START Supplied material
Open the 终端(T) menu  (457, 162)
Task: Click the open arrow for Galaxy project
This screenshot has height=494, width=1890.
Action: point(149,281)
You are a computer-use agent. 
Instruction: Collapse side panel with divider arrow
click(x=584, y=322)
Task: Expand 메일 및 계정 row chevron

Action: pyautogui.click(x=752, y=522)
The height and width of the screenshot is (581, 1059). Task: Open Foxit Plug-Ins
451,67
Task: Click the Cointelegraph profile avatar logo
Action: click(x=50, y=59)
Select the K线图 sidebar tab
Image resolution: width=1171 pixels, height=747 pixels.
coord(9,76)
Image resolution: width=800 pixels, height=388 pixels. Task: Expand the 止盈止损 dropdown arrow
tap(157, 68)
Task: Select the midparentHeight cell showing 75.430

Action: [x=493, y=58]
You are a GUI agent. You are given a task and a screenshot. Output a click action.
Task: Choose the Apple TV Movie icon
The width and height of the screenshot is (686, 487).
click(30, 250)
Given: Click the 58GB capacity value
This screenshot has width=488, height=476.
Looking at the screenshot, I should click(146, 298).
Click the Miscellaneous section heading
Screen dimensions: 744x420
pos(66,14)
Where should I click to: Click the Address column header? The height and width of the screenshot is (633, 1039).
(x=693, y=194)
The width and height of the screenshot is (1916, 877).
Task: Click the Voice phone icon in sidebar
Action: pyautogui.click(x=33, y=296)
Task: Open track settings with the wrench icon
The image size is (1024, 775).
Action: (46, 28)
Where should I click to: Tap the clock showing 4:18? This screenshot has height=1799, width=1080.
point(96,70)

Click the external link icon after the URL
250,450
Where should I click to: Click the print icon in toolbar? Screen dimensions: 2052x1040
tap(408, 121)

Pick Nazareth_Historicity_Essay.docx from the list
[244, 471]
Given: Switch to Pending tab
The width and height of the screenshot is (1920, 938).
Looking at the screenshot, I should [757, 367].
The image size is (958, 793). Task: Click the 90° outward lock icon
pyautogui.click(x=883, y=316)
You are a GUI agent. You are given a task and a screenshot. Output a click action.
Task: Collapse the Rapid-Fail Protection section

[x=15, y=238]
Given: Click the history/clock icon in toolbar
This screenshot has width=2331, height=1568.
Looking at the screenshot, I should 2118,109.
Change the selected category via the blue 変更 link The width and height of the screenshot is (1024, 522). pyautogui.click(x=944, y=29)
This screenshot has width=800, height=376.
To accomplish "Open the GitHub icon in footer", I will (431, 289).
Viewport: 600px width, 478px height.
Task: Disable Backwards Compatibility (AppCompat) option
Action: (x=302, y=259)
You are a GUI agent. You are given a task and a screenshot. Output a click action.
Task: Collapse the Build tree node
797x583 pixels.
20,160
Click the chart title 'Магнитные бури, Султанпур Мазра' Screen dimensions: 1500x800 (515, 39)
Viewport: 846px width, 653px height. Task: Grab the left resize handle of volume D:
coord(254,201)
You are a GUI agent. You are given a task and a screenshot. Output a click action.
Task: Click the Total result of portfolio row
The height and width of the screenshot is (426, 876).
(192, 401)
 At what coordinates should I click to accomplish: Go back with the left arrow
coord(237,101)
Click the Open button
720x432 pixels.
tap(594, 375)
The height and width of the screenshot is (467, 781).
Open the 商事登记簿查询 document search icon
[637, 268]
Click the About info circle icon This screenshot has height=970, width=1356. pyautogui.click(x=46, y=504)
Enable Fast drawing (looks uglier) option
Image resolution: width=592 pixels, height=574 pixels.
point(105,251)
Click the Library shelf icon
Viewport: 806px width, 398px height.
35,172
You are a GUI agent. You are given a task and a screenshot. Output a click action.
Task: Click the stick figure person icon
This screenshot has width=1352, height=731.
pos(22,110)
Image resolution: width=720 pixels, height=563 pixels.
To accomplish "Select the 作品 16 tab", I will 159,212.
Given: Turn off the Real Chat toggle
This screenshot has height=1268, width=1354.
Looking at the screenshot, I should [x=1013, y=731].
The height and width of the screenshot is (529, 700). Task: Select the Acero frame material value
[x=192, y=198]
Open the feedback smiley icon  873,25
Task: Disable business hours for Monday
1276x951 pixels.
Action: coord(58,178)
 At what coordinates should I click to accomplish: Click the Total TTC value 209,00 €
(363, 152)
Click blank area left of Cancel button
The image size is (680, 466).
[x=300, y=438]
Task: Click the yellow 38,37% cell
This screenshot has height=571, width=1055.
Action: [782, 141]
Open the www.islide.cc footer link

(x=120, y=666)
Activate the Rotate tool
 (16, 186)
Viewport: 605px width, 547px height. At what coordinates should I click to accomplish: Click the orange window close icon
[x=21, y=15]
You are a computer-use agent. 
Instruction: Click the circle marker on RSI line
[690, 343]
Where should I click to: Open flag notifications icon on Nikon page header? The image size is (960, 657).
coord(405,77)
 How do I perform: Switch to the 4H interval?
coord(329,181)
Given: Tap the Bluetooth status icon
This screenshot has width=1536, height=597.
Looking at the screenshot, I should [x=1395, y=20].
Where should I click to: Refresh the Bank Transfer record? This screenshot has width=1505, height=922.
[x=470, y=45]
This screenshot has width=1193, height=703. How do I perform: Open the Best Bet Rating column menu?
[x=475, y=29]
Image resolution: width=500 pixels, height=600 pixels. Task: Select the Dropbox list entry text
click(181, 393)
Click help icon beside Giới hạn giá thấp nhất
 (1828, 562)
END Supplied material
Exercise:
Go through the records and repeat each one exactly as written.

Written reply:
Open the 终端(T) menu  (457, 162)
Task: Click the open arrow for Galaxy project
This screenshot has height=494, width=1890.
Action: point(149,281)
You are a computer-use agent. 
Instruction: Collapse side panel with divider arrow
click(x=584, y=322)
Task: Expand 메일 및 계정 row chevron

Action: pyautogui.click(x=752, y=522)
The height and width of the screenshot is (581, 1059). Task: Open Foxit Plug-Ins
451,67
Task: Click the Cointelegraph profile avatar logo
Action: click(x=50, y=59)
Select the K线图 sidebar tab
Image resolution: width=1171 pixels, height=747 pixels.
coord(9,76)
Image resolution: width=800 pixels, height=388 pixels. Task: Expand the 止盈止损 dropdown arrow
tap(157, 68)
Task: Select the midparentHeight cell showing 75.430

Action: [x=493, y=58]
You are a GUI agent. You are given a task and a screenshot. Output a click action.
Task: Choose the Apple TV Movie icon
The width and height of the screenshot is (686, 487).
click(30, 250)
Given: Click the 58GB capacity value
This screenshot has width=488, height=476.
Looking at the screenshot, I should click(146, 298).
Click the Miscellaneous section heading
Screen dimensions: 744x420
pos(66,14)
Where should I click to: Click the Address column header? The height and width of the screenshot is (633, 1039).
(x=693, y=194)
The width and height of the screenshot is (1916, 877).
Task: Click the Voice phone icon in sidebar
Action: pyautogui.click(x=33, y=296)
Task: Open track settings with the wrench icon
The image size is (1024, 775).
Action: (46, 28)
Where should I click to: Tap the clock showing 4:18? This screenshot has height=1799, width=1080.
point(96,70)

Click the external link icon after the URL
250,450
Where should I click to: Click the print icon in toolbar? Screen dimensions: 2052x1040
tap(408, 121)

Pick Nazareth_Historicity_Essay.docx from the list
[244, 471]
Given: Switch to Pending tab
The width and height of the screenshot is (1920, 938).
Looking at the screenshot, I should [757, 367].
The image size is (958, 793). Task: Click the 90° outward lock icon
pyautogui.click(x=883, y=316)
You are a GUI agent. You are given a task and a screenshot. Output a click action.
Task: Collapse the Rapid-Fail Protection section

[x=15, y=238]
Given: Click the history/clock icon in toolbar
This screenshot has width=2331, height=1568.
Looking at the screenshot, I should 2118,109.
Change the selected category via the blue 変更 link The width and height of the screenshot is (1024, 522). pyautogui.click(x=944, y=29)
This screenshot has width=800, height=376.
To accomplish "Open the GitHub icon in footer", I will (431, 289).
Viewport: 600px width, 478px height.
Task: Disable Backwards Compatibility (AppCompat) option
Action: (x=302, y=259)
You are a GUI agent. You are given a task and a screenshot. Output a click action.
Task: Collapse the Build tree node
797x583 pixels.
20,160
Click the chart title 'Магнитные бури, Султанпур Мазра' Screen dimensions: 1500x800 (515, 39)
Viewport: 846px width, 653px height. Task: Grab the left resize handle of volume D:
coord(254,201)
You are a GUI agent. You are given a task and a screenshot. Output a click action.
Task: Click the Total result of portfolio row
The height and width of the screenshot is (426, 876).
(192, 401)
 At what coordinates should I click to accomplish: Go back with the left arrow
coord(237,101)
Click the Open button
720x432 pixels.
tap(594, 375)
The height and width of the screenshot is (467, 781).
Open the 商事登记簿查询 document search icon
[637, 268]
Click the About info circle icon This screenshot has height=970, width=1356. pyautogui.click(x=46, y=504)
Enable Fast drawing (looks uglier) option
Image resolution: width=592 pixels, height=574 pixels.
point(105,251)
Click the Library shelf icon
Viewport: 806px width, 398px height.
35,172
You are a GUI agent. You are given a task and a screenshot. Output a click action.
Task: Click the stick figure person icon
This screenshot has width=1352, height=731.
pos(22,110)
Image resolution: width=720 pixels, height=563 pixels.
To accomplish "Select the 作品 16 tab", I will 159,212.
Given: Turn off the Real Chat toggle
This screenshot has height=1268, width=1354.
Looking at the screenshot, I should [x=1013, y=731].
The height and width of the screenshot is (529, 700). Task: Select the Acero frame material value
[x=192, y=198]
Open the feedback smiley icon  873,25
Task: Disable business hours for Monday
1276x951 pixels.
Action: coord(58,178)
 At what coordinates should I click to accomplish: Click the Total TTC value 209,00 €
(363, 152)
Click blank area left of Cancel button
The image size is (680, 466).
[x=300, y=438]
Task: Click the yellow 38,37% cell
This screenshot has height=571, width=1055.
Action: [782, 141]
Open the www.islide.cc footer link

(x=120, y=666)
Activate the Rotate tool
 (16, 186)
Viewport: 605px width, 547px height. At what coordinates should I click to accomplish: Click the orange window close icon
[x=21, y=15]
You are a computer-use agent. 
Instruction: Click the circle marker on RSI line
[690, 343]
Where should I click to: Open flag notifications icon on Nikon page header? The image size is (960, 657).
coord(405,77)
 How do I perform: Switch to the 4H interval?
coord(329,181)
Given: Tap the Bluetooth status icon
This screenshot has width=1536, height=597.
Looking at the screenshot, I should [x=1395, y=20].
Where should I click to: Refresh the Bank Transfer record? This screenshot has width=1505, height=922.
[x=470, y=45]
This screenshot has width=1193, height=703. How do I perform: Open the Best Bet Rating column menu?
[x=475, y=29]
Image resolution: width=500 pixels, height=600 pixels. Task: Select the Dropbox list entry text
click(181, 393)
Click help icon beside Giới hạn giá thấp nhất
 (1828, 562)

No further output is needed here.